2°) En cas de réponse négative à la question n° 1, l'article 4 de la directive 85/ 374, précitée, s'oppose-t-il à un système de présomptions selon lequel l'existence d'un lien de causalité entre le défaut attribué à un vaccin et le dommage subi par la victime serait toujours considérée comme établie lorsque certains indices de causalité sont réunis ?
3°) En cas de réponse affirmative à la question n° 1, l'article 4 de la directive 85/ 374, précitée, doit-il être interprété en ce sens que la preuve, à la charge de la victime, de l'existence d'un lien de causalité entre le défaut attribué à un vaccin et le dommage par elle subi ne peut être considérée comme rapportée que si ce lien est établi de manière scientifique ?

* _Votre tâche_
Poursuivez l'extrait portant sur la preuve du lien de causalité entre le défaut d'un vaccin et le dommage au regard de la directive 85/374, en reprenant après sa dernière phrase. Le matériel qui suit est indépendant de l'extrait.

Entrées de la collection
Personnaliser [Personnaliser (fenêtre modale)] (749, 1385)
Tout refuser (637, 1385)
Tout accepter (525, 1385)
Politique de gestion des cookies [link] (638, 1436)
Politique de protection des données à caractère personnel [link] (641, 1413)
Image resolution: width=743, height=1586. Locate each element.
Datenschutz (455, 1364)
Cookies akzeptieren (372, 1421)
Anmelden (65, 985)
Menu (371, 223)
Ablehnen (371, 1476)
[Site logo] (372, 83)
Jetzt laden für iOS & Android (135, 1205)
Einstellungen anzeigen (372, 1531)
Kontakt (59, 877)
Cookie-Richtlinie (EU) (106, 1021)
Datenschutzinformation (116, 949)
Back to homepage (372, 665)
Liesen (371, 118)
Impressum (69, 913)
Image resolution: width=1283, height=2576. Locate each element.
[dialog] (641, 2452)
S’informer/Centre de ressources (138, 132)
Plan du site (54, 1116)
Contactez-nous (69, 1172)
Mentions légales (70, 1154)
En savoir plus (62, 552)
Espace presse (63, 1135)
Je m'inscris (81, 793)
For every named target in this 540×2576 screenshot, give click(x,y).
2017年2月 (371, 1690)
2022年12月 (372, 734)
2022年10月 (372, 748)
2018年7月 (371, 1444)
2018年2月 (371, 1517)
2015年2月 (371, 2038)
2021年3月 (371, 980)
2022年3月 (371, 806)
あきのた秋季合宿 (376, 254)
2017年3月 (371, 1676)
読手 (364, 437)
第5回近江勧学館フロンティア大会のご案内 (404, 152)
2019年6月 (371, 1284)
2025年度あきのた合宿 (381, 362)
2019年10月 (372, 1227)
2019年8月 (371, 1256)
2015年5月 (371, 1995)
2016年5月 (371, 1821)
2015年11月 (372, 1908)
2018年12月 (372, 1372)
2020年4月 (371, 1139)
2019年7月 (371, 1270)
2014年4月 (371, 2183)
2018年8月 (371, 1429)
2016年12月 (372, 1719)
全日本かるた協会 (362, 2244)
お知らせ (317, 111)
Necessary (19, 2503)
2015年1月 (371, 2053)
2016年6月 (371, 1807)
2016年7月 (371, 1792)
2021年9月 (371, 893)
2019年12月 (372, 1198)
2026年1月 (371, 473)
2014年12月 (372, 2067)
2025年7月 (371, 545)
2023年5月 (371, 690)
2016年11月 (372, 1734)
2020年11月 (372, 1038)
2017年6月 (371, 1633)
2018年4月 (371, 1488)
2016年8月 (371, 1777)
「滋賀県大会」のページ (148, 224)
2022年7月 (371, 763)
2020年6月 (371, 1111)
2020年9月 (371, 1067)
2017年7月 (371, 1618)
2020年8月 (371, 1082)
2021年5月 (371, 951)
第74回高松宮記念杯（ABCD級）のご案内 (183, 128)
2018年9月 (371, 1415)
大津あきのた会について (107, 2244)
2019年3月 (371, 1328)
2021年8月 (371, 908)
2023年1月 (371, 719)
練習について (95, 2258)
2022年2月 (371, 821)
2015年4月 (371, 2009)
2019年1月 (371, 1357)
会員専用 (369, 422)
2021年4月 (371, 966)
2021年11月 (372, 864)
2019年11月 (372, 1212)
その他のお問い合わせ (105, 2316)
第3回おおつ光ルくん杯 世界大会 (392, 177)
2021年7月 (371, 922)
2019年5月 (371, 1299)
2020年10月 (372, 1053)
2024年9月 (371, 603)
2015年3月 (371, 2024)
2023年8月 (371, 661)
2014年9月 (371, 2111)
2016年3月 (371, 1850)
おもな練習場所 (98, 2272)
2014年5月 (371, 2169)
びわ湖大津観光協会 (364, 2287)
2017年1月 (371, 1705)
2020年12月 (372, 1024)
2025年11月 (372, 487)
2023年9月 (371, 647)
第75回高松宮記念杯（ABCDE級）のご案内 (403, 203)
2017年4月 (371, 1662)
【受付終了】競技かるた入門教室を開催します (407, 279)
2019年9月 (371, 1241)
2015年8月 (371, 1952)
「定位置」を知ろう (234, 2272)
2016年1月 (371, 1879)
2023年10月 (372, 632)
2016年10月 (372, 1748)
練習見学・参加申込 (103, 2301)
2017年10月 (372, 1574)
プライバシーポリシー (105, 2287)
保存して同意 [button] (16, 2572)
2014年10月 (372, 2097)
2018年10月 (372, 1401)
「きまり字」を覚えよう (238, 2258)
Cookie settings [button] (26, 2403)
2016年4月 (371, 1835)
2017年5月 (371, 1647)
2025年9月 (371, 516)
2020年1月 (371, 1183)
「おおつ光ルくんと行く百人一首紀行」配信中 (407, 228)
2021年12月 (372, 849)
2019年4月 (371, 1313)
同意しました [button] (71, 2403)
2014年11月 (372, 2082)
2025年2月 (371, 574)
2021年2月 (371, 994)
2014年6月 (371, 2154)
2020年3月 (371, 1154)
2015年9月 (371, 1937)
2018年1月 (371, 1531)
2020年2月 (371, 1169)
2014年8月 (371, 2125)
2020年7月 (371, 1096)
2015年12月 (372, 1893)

* _Réponse_
Attendu qu'au regard des griefs et des questions préjudicielles précités, la décision de la Cour de justice de l'Union européenne à intervenir est de nature à influer sur la solution du présent pourvoi ; qu'il y a lieu de surseoir à statuer jusqu'au prononcé de celle-ci ;
PAR CES MOTIFS :
Sursoit à statuer sur le pourvoi jusqu'au prononcé de la décision de la Cour de justice de l'Union européenne sur les questions préjudicielles posées par la première chambre civile dans son arrêt du 12 novembre 2015 (pourvoi n° 14-18. 118) ;
Réserve les dépens ;
Ainsi fait et jugé par la Cour de cassation, première chambre civile, et prononcé par le président en son audience publique du vingt-deux septembre deux mille seize.